Woman who killed disabled daughter dies in apparent suicide

A Chicago-area woman who was scheduled to return to prison Monday for killing her disabled daughter in 2015 was found dead in her apartment of an apparent suicide.

Frank Shuftan, a spokesman for the Cook County Medical Examiner’s Office, said 57-year-old Bonnie Liltz was pronounced dead on the scene Saturday evening.

On November 21, Liltz was ordered to return to prison to complete the rest of her four-year sentence. She was to report there on Monday.

“This is a story that I wish the final chapter was happier,” her attorney Thomas Glasgow said Monday. He said Liltz’s sister found her unresponsive in bed and called 911.

“She went to lunch with her father on Friday. She spoke to me that afternoon. We had a very nice conversation,” Glasgow said. “Then she went to her mom’s house. Her mom and sister live together. She told them she was going to a movie and have lunch with a friend. She went home and didn’t answer any calls. Her sister went over and found her.”

Schaumburg (Illinois) Police Sgt. Christy Lindhurst said, “we have no evidence of foul play, and we do believe it was a suicide.”

Last year, an Illinois Circuit Court judge sentenced Liltz to four years in prison for drugging and killing her 28-year-old daughter, Courtney, in a failed murder-suicide attempt in 2015.

Courtney Liltz had cerebral palsy and severe cognitive defects stemming from a seizure when she was 2 years old, according to Glasgow.

Liltz, who herself struggled with severe health issues including cancer, pleaded guilty to involuntary manslaughter after prosecutors reduced her initial murder charge, Glasgow said.

“She was taken into custody in May and spent 73 days in the Illinois Department of Corrections. She was released on bond in August. The Illinois Supreme Court declined to hear her case,” he said.

“It is unfortunate it ended like this. We had a petition to grant her clemency. We were set for a hearing in January,” he added.

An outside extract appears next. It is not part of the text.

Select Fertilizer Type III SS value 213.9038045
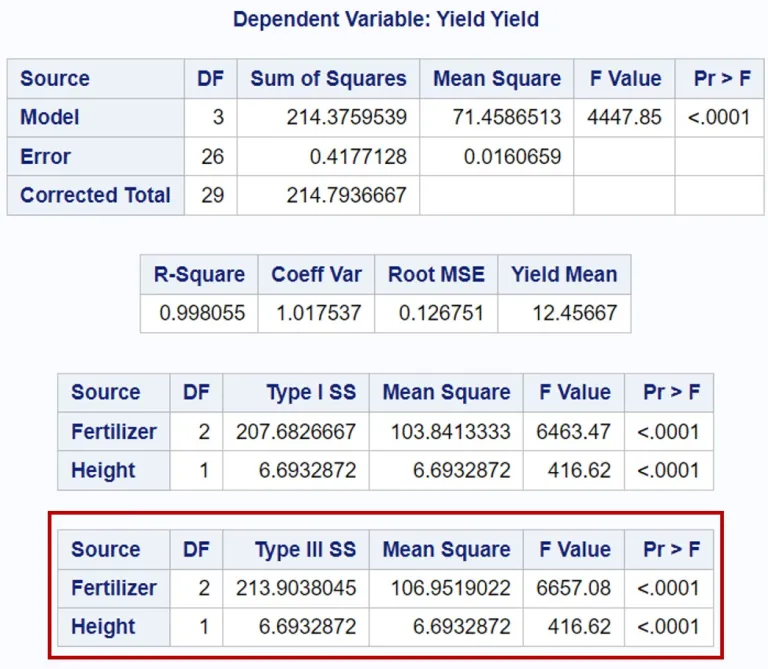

Sue Liltz told CNN affiliate WLS that her sister wrote a suicide note. “She said she loved us very much and that she’s sorry, that she just could not go back to that place.”

According to court transcripts, Liltz’s account of the tragic morning of May 27, 2015, began, “I awoke in severe abdominal pain … soiling myself and my bed. My heart was pounding … and I was shaking and sweating profusely.”

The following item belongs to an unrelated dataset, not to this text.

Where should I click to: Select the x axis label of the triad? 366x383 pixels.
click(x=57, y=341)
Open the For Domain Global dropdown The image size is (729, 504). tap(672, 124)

She recalled a grim prognosis from her gastroenterologist that her intestines could fail. Seeing her stomach collapsed where it should be fuller, she believed that was exactly what was happening: She was dying, and she was out of options.

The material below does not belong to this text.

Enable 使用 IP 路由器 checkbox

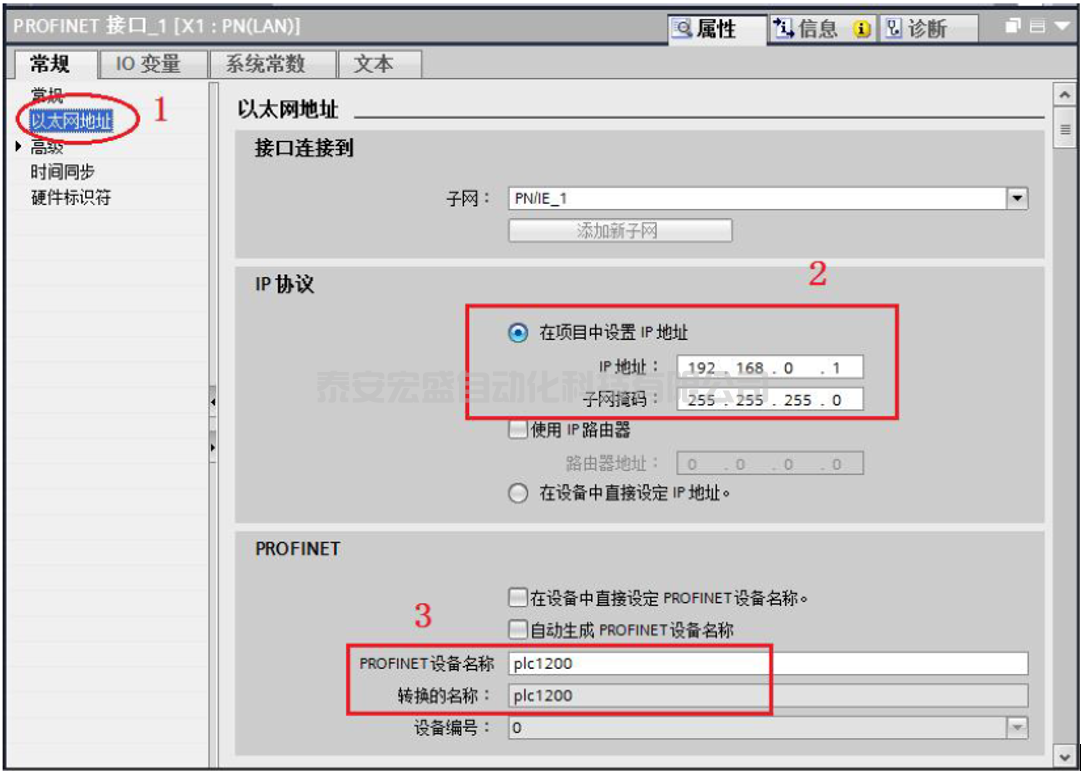pos(517,429)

Beside her in a separate twin bed lay her disabled daughter, Courtney, with whom she had shared a room in a 1,200-square-foot condo each night for 23 years, Glasgow said.

“The thought of her having to live in an institution for the rest of her life was more than I could bear,” Liltz said in court, pausing amid bouts of tears, according to her lawyer.

When a resurgence of cancer required Liltz to undergo surgery in 2012, Courtney was put in a nursing home for a week, she explained to the judge. During that time, Courtney was neglected and abused, Glasgow said.

“It was with that memory that I felt the only place I knew she would be safe and happy would be in heaven with me,” Liltz said in court.

Glasgow described what happened next as a moment of desperation and compassion: Liltz funneled a concoction of crushed medications in water through Courtney’s feeding tube. Then she downed her own pill cocktail with a glass of wine, according to prosecutors.

A handwritten suicide note left on the kitchen counter read, in part, “I am so sorry to put you all through this but I can’t leave my daughter behind,” according to prosecutors.

“She is my life,” Liltz scribbled in the note she thought would bear her final words.

Mother and daughter were found unconscious that afternoon by a family member, according to Schaumburg police.

Both were taken to a nearby hospital and treated, but Courtney never regained consciousness and died a week later, according to a news release provided by Schaumburg Police Lt. Shawn Green. He said the police had no prior complaints of abuse against Liltz.